§ **Selection**
Senator BOB BROWN (Leader of the Australian Greens) (3:38 PM) —by leave—I move:

That the Senate—

(a)   censures the Government for its gross and systematic failure in the delivery of its climate change programs including home insulation, green loans, solar rebate, renewable remote power generation program and the renewable energy target; and

(b)   calls on the Government to put in place a unified ministry and Department of Climate Change and Energy.

I begin by assuring the Senate that this is done with great gravity. There has not been a motion of censure of a minister or of the government in the period the Rudd government has been in office. The use of the censure, I can assure senators, is not taken by me, after 24 years parliamentary experience, lightly at all.

However, as a nation we are witnessing one of the grossest episodes of mishandling of the public money and the public trust in recent governance history. The Rudd government came to office in a very large part on the basis of its commitment to the Australian public to address the issue of climate change. Two big election promises to that end were the 20 per cent renewable energy target and the promise that 150,000 Australian homes would be given green loans to improve both their water efficiency and their ability to reduce the dependence on fossil fuels and therefore help in the fight against climate change.

In the event, the 20 per cent renewable energy target program has failed, not least because of the government’s refusal to take note of warnings from my colleague Senator Milne. Instead of including photovoltaics and solar hot-water services within the target, Senator Milne advised to make them additional to the target. The government did not take that advice; the Prime Minister did not take that advice; the Minister for the Environment, Heritage and the Arts did not take notice of that advice; and, in this place, the Minister for Climate Change and Water did not take notice of that advice. Now we have a renewable energy target program which is in corrosion if not at the point of sheer collapse. The wind energy system in Australia, which had such promise of investment, job creation and clean energy creation, is in the doldrums, to say the least, with hundreds of jobs and the expectation of many small businesses and, indeed, some large businesses blighted by the government’s failure to take better advice, on this occasion from a Greens senator who knew much better and was much better informed about the state of that industry and the delivery of this program.

The second commitment to the Australian people, which attracted a great deal of voter approval, was the promise by the government of 150,000 green loans. In the event, 1,000 have been and will be delivered. This is a less than one per cent success rate on that promise. Amongst the blighted promises is the program rollout to skill people to be able to take part in this program, thousands of whom now are skilled with nowhere to go, with their investment lost and with no promise of future employment.

§ **Supplied information**
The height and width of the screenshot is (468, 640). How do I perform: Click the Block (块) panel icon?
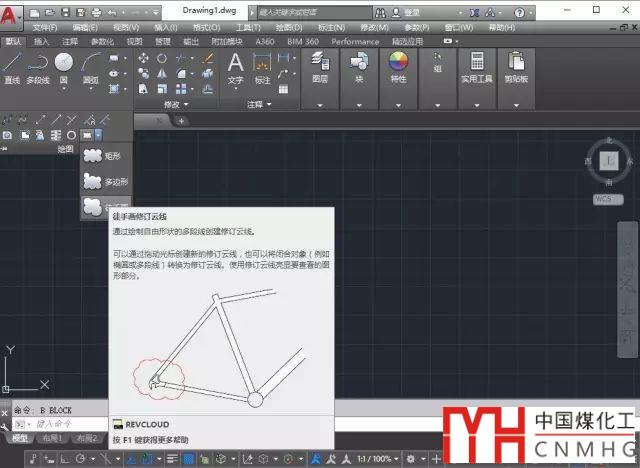pos(359,67)
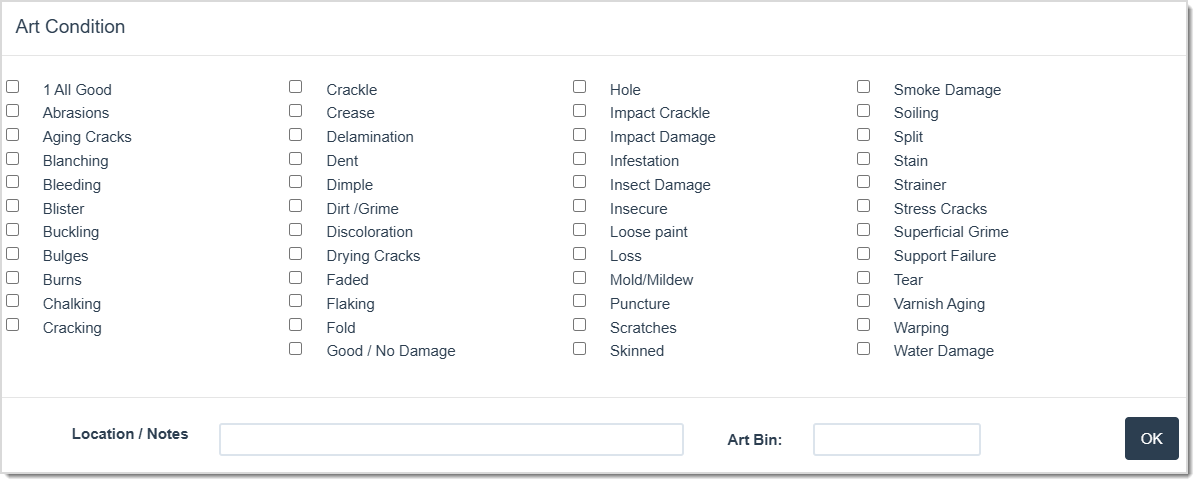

§ **What the exercise asks**
Reproduce a portion of the censure motion text above word for word, beginning at the words "Senator BOB BROWN" and stopping after "lightly at all.".

§ **Written response**
Senator BOB BROWN (Leader of the Australian Greens) (3:38 PM) —by leave—I move:

That the Senate—

(a)   censures the Government for its gross and systematic failure in the delivery of its climate change programs including home insulation, green loans, solar rebate, renewable remote power generation program and the renewable energy target; and

(b)   calls on the Government to put in place a unified ministry and Department of Climate Change and Energy.

I begin by assuring the Senate that this is done with great gravity. There has not been a motion of censure of a minister or of the government in the period the Rudd government has been in office. The use of the censure, I can assure senators, is not taken by me, after 24 years parliamentary experience, lightly at all.